Statenvertaling

Spreuken 19:1-15 Statenvertaling (SV1750)

1. De arme, in zijn oprechtheid wandelende, is beter dan de verkeerde van lippen, en die een zot is.

2. Ook is de ziel zonder wetenschap niet goed; en die met de voeten haastig is, zondigt.

3. De dwaasheid des mensen zal zijn weg verkeren; en zijn hart zal zich tegen den HEERE vergrammen.

4. Het goed brengt veel vrienden toe; maar de arme wordt van zijn vriend gescheiden.

5. Een vals getuige zal niet onschuldig zijn; en die leugenen blaast, zal niet ontkomen.

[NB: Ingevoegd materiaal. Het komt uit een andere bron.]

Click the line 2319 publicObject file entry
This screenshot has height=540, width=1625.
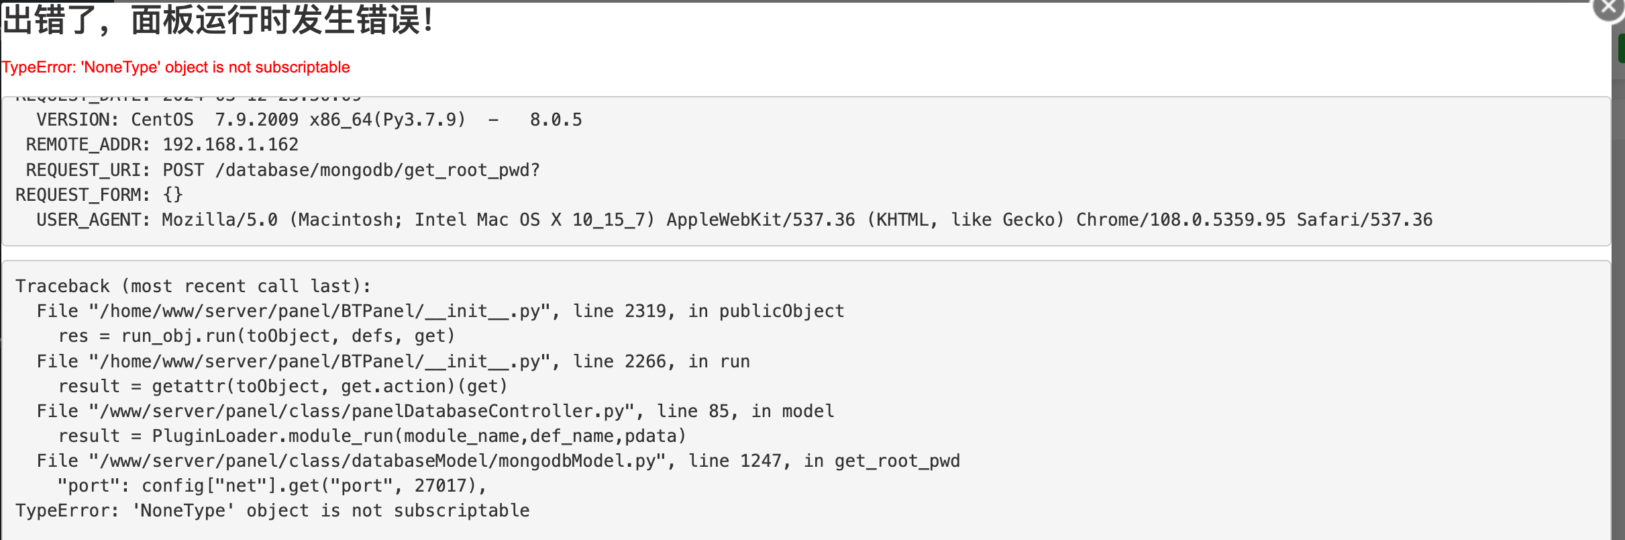pyautogui.click(x=440, y=311)
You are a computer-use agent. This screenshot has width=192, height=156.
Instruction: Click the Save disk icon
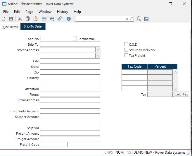click(x=11, y=19)
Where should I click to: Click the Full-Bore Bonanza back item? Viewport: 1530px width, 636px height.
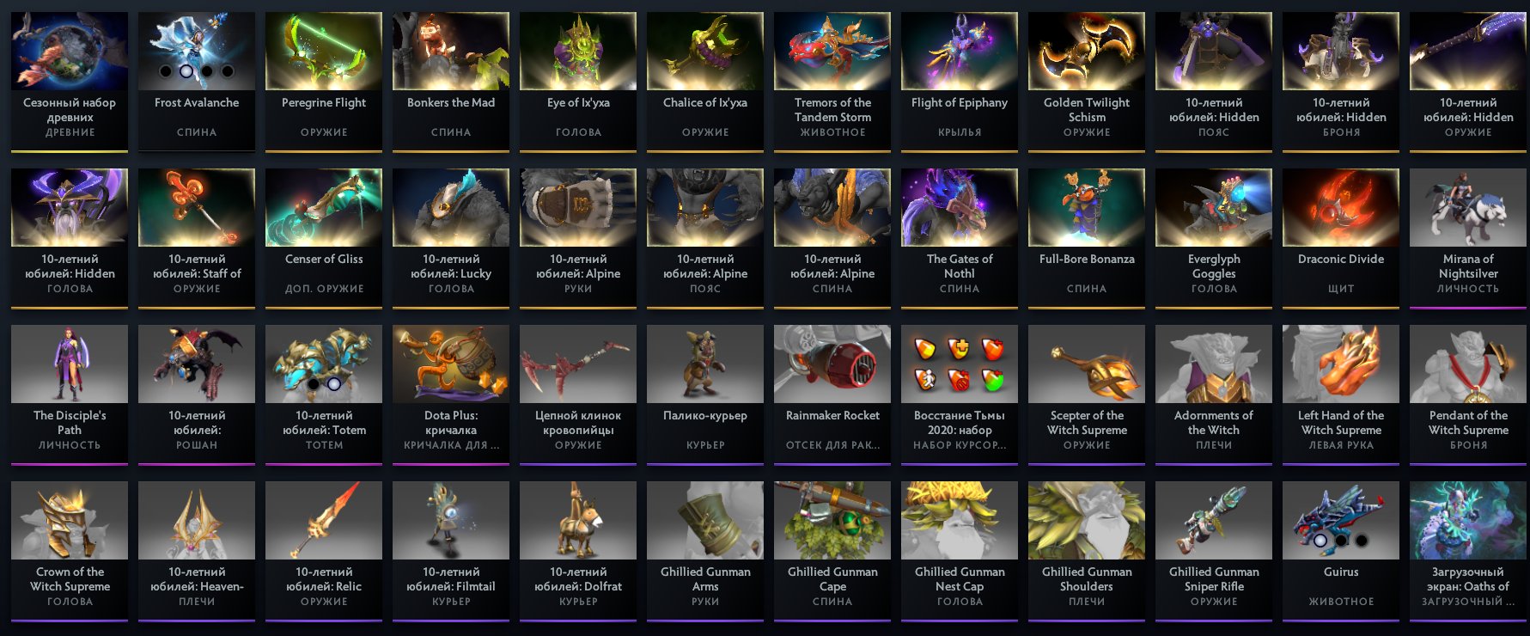(1087, 238)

6. Velen smeken het aangezicht des prinsen; en een ieder is een vriend desgenen, die giften geeft.

7. Al de broeders des armen haten hem; hoeveel te meer gaan zijn vrienden verre van hem! Hij loopt hen na met woorden, die niets zijn.

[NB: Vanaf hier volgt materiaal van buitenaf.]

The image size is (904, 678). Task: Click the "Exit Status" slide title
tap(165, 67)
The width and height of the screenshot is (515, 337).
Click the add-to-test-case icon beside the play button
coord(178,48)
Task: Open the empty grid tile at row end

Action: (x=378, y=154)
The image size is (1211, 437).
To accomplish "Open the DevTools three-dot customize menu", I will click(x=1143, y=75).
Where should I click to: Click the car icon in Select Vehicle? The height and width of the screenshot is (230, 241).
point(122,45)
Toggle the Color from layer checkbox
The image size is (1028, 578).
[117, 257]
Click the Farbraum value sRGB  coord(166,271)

8. Die verstand bekomt, heeft zijn ziel lief; hij neemt de verstandigheid waar, om het goede te vinden.

9. Een vals getuige zal niet onschuldig zijn; en die leugenen blaast, zal vergaan.

10. De weelde staat een zot niet wel; hoeveel te min een knecht te heersen over vorsten!

11. Het verstand des mensen vertraagt zijn toorn; en zijn sieraad is de overtreding voorbij te gaan.

12. Des konings gramschap is als het brullen eens jongen leeuws; maar zijn welgevallen is als dauw op het kruid.

13. Een zotte zoon is zijn vader grote ellende; en de kijvingen ener vrouw als een gestadig druipen.

14. Huis en goed is een erve van de vaderen; maar een verstandige vrouw is van den HEERE.

15. Luiheid doet in diepen slaap vallen; en een bedriegelijke ziel zal hongeren.